Daniel Acker is shown in this undated photo.
(Texas Department of Criminal Justice via AP, File)
A Texas inmate was executed Thursday evening for fatally running over his girlfriend in a jealous rage more than 18 years ago. It was the state’s second execution in as many days.
Daniel Acker was convicted for the March 2000 killing of Marquetta George of Sulphur Springs. Prosecutors said he ran over George with his truck in the countryside of the northeast of Texas because he believed they were unfaithful to him.
Asked by the director if he had any final statement, Acker replied: “No, sir.”
He closed his eyes, took a deep breath, then slightly exhaled as the lethal dose of the sedative pentobarbital began with effects. There was no extra movement. He was pronounced dead 14 minutes later, at 6:25 pm
Acker does not acknowledge the presence of George, the brother of Christopher Follis, who watched through a window a few meters away from him.
Follis declined to talk with reporters after witnessing the punishment. Acker had no friends or relatives present.
The U. S. Supreme Court rejected the appeal of Acker’s attorneys on Thursday afternoon. They had argued Acker was innocent of capital murder because his 32-year-old girlfriend of the fatal accidents were due to her decision to jump out of his truck after he kidnapped her. A similar appeal was rejected earlier this month by the Texas Court of Criminal Appeals.
The 46-year-old Acker was the 18th inmate put to death this year in the U.S. and the 10th was given a lethal injection in Texas, the nation’s busiest death penalty state.

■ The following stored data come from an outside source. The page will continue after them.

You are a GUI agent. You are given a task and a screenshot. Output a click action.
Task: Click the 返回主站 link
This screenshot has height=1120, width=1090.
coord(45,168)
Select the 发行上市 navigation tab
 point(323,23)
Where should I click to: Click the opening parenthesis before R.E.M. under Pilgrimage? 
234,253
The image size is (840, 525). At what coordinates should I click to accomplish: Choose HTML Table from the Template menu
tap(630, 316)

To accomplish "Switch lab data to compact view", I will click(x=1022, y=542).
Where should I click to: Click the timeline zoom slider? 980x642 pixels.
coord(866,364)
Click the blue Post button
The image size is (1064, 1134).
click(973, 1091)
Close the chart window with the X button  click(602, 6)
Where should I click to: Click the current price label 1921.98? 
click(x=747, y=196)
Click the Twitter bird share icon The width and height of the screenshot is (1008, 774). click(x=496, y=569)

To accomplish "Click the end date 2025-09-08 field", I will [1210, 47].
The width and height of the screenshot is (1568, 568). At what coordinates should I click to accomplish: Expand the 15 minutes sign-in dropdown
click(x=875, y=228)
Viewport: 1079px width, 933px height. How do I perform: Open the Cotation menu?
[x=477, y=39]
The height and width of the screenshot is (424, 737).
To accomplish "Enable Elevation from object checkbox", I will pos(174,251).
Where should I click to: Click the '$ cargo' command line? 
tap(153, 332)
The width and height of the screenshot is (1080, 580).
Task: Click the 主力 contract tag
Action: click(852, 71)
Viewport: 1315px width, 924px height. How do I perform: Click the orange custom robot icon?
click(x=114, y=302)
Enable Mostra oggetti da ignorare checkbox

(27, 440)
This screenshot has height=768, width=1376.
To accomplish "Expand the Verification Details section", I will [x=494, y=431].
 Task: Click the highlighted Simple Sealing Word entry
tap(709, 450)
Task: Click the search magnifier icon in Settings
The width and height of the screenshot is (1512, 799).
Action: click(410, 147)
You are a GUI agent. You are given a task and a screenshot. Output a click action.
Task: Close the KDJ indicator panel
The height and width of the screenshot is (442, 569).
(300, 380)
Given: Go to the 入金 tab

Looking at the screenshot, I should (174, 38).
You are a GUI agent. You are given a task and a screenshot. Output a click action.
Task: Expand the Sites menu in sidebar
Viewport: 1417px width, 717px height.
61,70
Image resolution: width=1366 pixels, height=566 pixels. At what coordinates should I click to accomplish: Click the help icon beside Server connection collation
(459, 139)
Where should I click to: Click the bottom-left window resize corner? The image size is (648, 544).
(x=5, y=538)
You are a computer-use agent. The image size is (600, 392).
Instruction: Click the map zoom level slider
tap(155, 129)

Acker was also the second Texas prisoner put to death in two days. Troy Clark received a lethal injection Wednesday for torturing and drowning an East Texas woman in his bathtub and then stuffing her body in a barrel. The executions of Acker and Clark were the first time in the almost six years that Texas put to death prisoners on consecutive days.
At least eight other Texas prisoners scheduled execution dates in the coming months.
On the Acker trial, multiple witnesses testified he was in a heated discussion with george in a Sulphur Springs nightclub the night before her death about his suspicions she was sleeping with another man. The authorities said that the following day, Acker forced George kicking and screaming into his pick-up truck. A witness later saw Acker pull George’s body out of his truck and lay her on the ground.
In a petition to the Supreme Court, the Acker of the attorney, Richard Ellis, said the conviction was based on what he describes as a “now discredited” theory that Acker strangled George, while he was driving.
Ellis said prosecutors, in their theory of George died after a prosecution expert testified at a post-conviction hearing in 2011 that they died from injuries after being run over.
On the Acker trial, a medical examiner testified that George had severe injuries all over her body and her neck injuries were consistent with strangulation. But the medical examiner could not determine whether strangulation or blunt force caused George’s death. The autopsy report did conclude that a number of George’s injury may be the result of “an impact with or ejection from a vehicle.”
“From the moment that Daniel turned himself in to the authorities, he said that the victim Markie George jumped out of the truck,” Ellis said. “He has the full responsibility for the kidnap her and repents.”
In its response to the Acker Supreme court a petition, the Texas Attorney General’s Office argued the theory that the Acker walked over to his friend, was presented at the trial to jurors.
“Acker produces no new evidence that he has not committed the crime, but continues to claim that George’s death was the result of her leap from the vehicle — a theory rejected by the jury at the time of trial,” the attorney general’s office said.
Several witnesses testified at mr. Acker’s trial that he made several death threats against George in the hours before her death.
In 2017 a ruling, the 5th U.S. Circuit Court of Appeals said the prosecution of the theory of George’s death was “largely based on strangulation.” But in denying Acker’s appeal, the 5th Circuit held that all of the data, including the updated cause of death, still supports the prosecution of the case, as it was presented in the indictment and process.